Like the far more austere Republican budget approved by the House last week, the Democratic version that passed the Senate is a partisan document that sets out the party’s vision but does not have the force of law.

The $3.7-trillion Democratic blueprint for 2014 would raise taxes on corporations and the wealthy, trim spending modestly and invest new revenue to build infrastructure and tamp down the federal deficit. Under the plan, the government would still be in the red a decade from now.

Passage of the plan sets the stage for contentious negotiations with the House and the White House next month over how to reconcile the two vastly dissimilar blueprints. The GOP plan is far to the right of President Barack Obama’s views on the federal budget, while the Democratic version falls to his left.

The White House applauded the vote, saying in a statement that the plan “will create jobs and cut the deficit in a balanced way. Like the president’s plan, the Senate budget cuts wasteful spending, makes tough choices to strengthen entitlements, and eliminates special tax breaks and loopholes for the wealthiest Americans to reduce the deficit.”

The House Republican budget, the statement said, “refuses to ask for a single dime of deficit reduction from closing tax loopholes for the wealthy and the well-connected but instead makes deep cuts to education and manufacturing while asking seniors and the middle class to pay more. That’s not an approach we support and it’s not an approach the majority of the American people support.”

Republicans marked the occasion by hammering Democrats for finally passing a budget after four years.

“It’s about time,” said a one-line news release from the House GOP whip, Rep. Kevin McCarthy of California.

“While there are clear areas of disagreement about how to strengthen our economy and restore our nation’s fiscal health,” said Sen. Patty Murray, D-Wash., the chairwoman of the Budget Committee, “this was a productive conversation and one I hope we can build on in the coming weeks.”
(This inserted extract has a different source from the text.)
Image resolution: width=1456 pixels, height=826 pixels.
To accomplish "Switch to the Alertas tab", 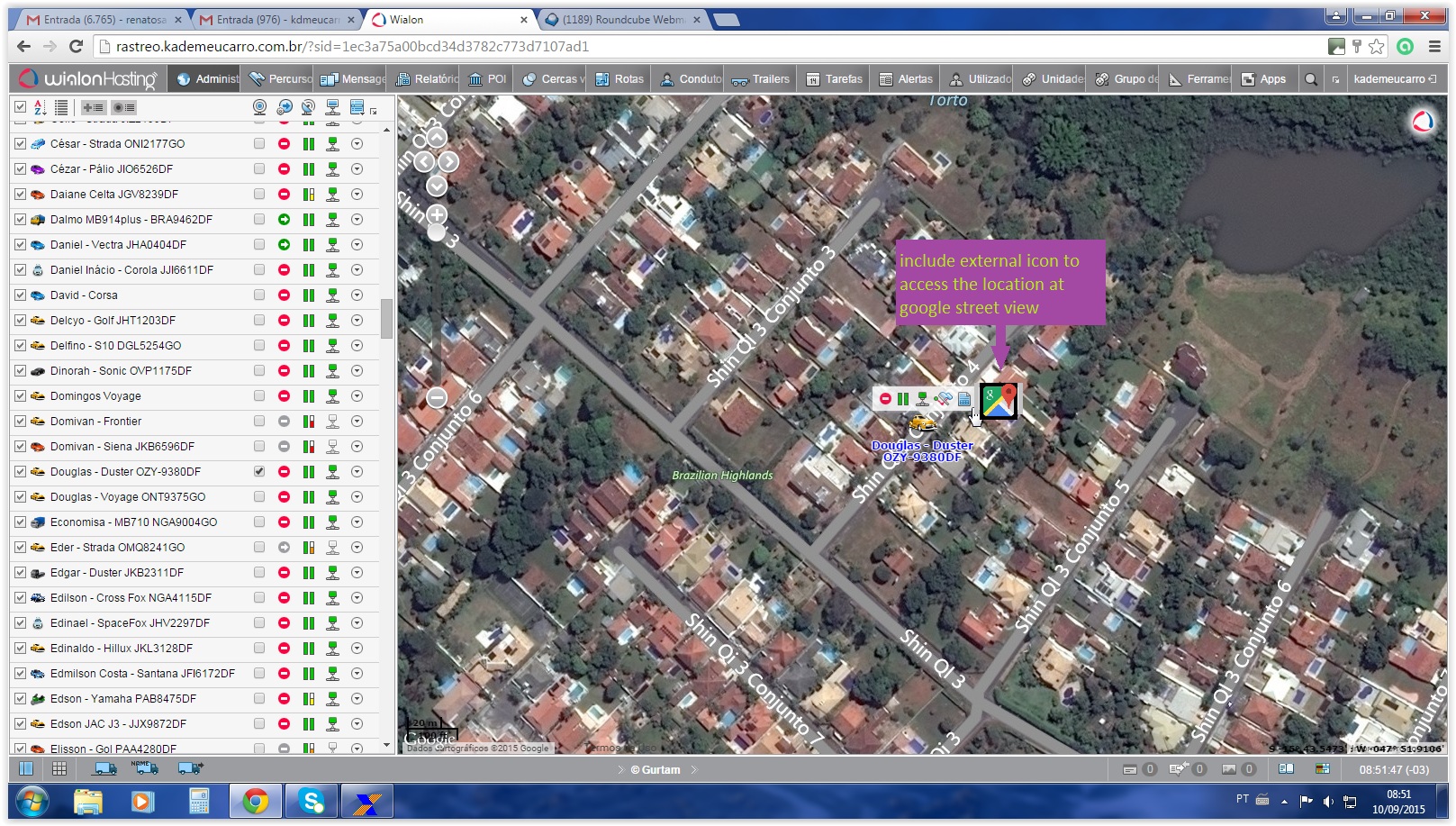I will [x=906, y=79].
Extra supplies were brought into the Capitol late Friday – wood for the fireplaces on a chilly spring night, packaged meals for the take-out shelves – as senators hunkered down for a long night.

Under Senate rules, the budget debate gave senators an unusual opportunity to offer an unlimited number of amendments to debate. And they did.
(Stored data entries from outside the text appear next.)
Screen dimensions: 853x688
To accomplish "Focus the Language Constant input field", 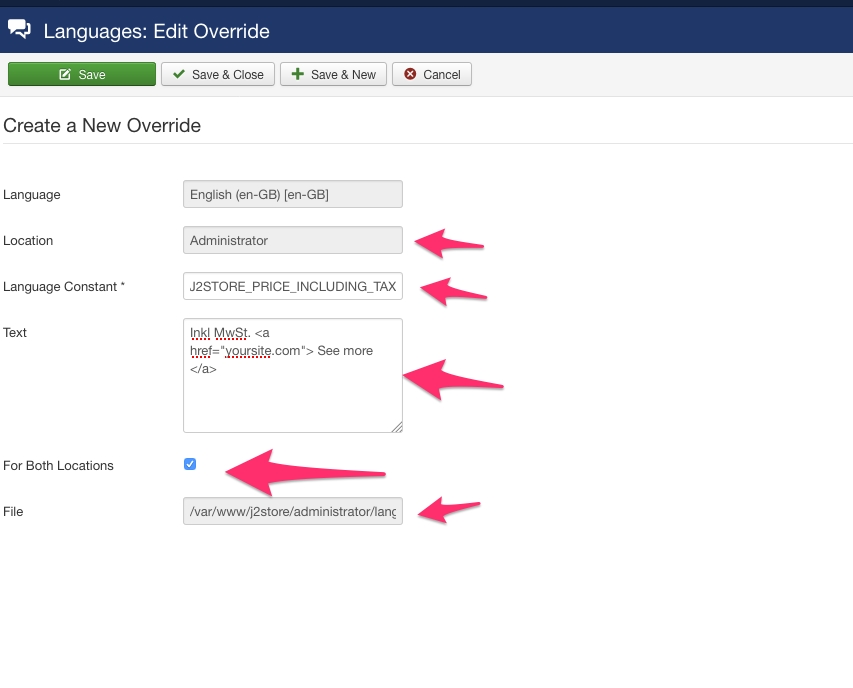I will point(293,286).
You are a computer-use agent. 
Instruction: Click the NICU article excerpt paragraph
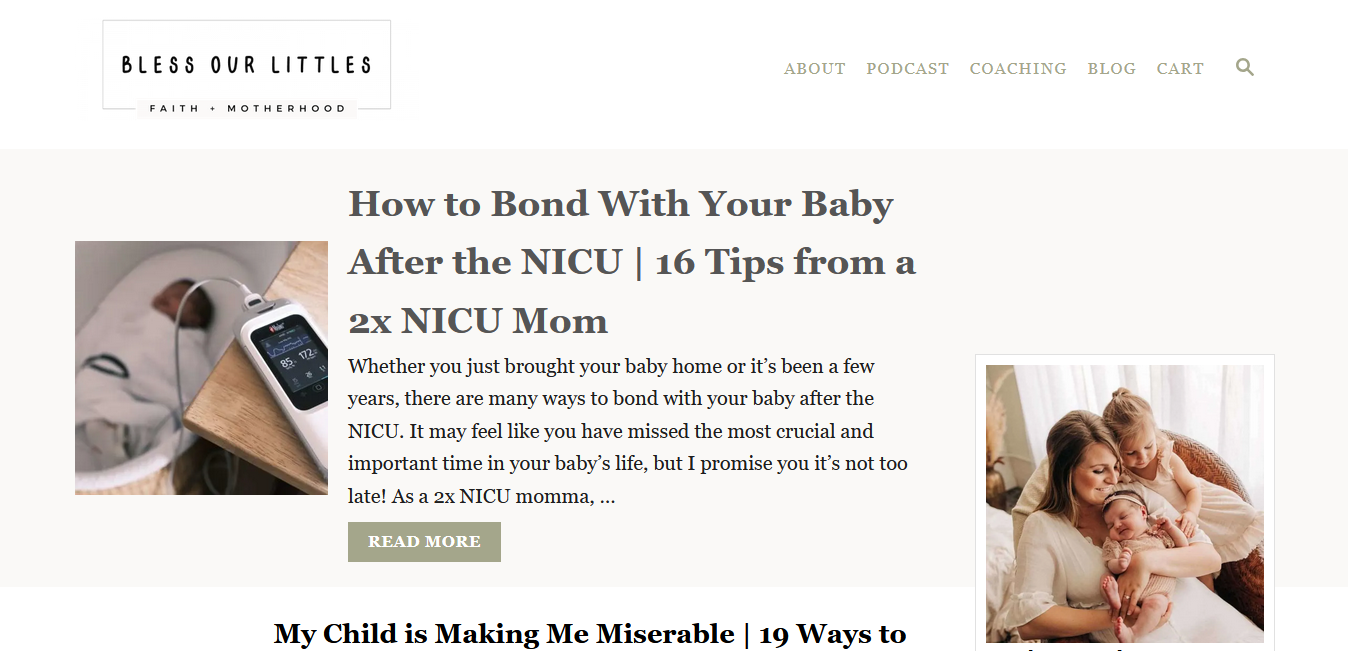click(627, 431)
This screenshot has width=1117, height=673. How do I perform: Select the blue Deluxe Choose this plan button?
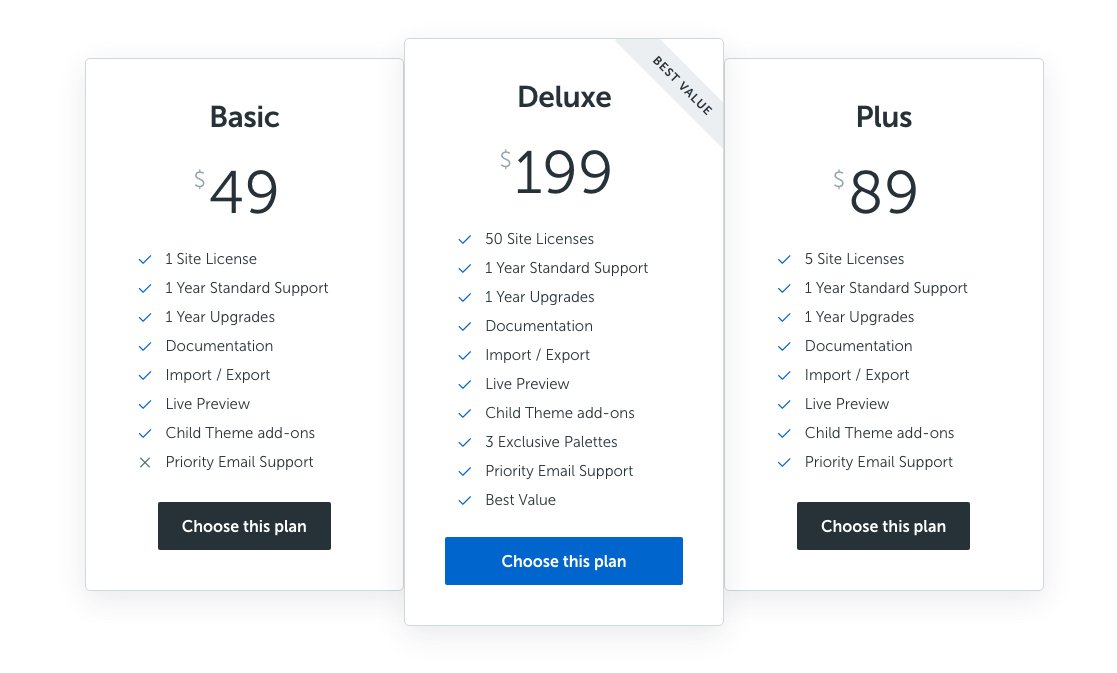click(x=563, y=560)
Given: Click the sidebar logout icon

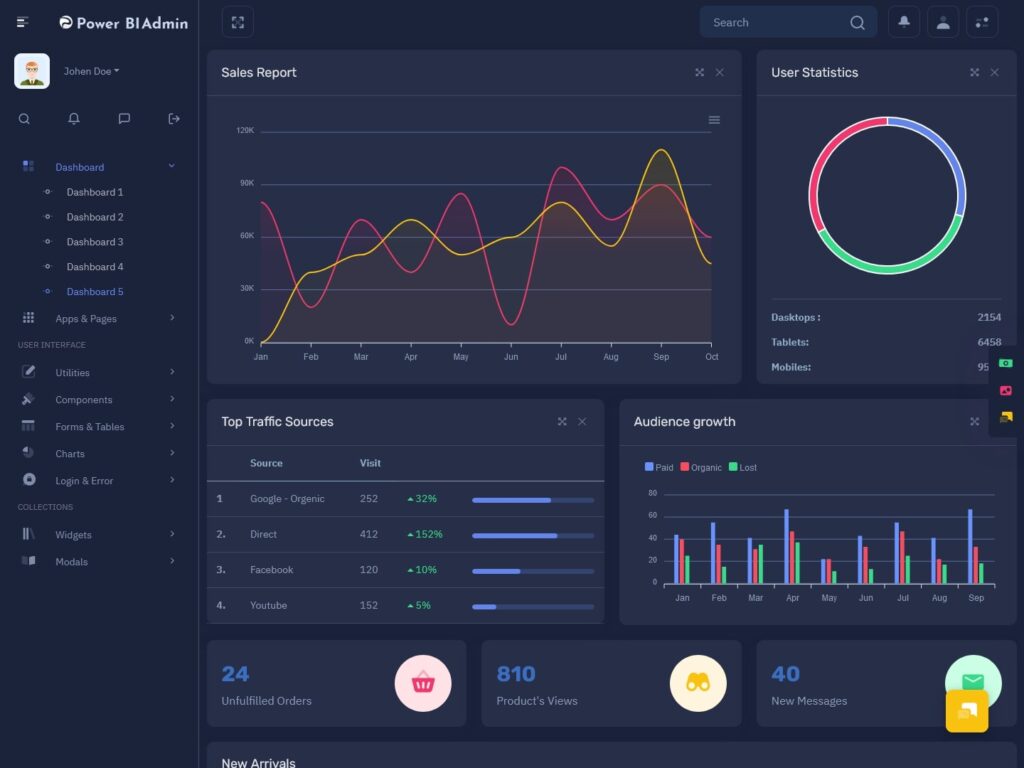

More than 600 amendments were filed on the bill, from the lofty to the parochial. They included proposals to de-fund new health care laws, to restrict potential surveillance by domestic drone aircraft and to prevent a Western bird called the sage grouse from being listed as an endangered species.

Senators presented their issues in rapid-fire fashion and then called for a vote. The usually lonely Senate floor was filled with senators and aides. Sen. Tom Coburn, R-Okla., had suggested 66 amendments by the time the sun set Friday.

The lawmakers began the long night knowing only that the final budget vote would come when they had finished all the others.

As the night wore on, senators were essentially trapped on the Senate floor waiting for the final vote. Murray warned her colleagues, many of whom also had an avid interest in the March Madness basketball games, not to stray too far.

“You leave at your own peril,” she said.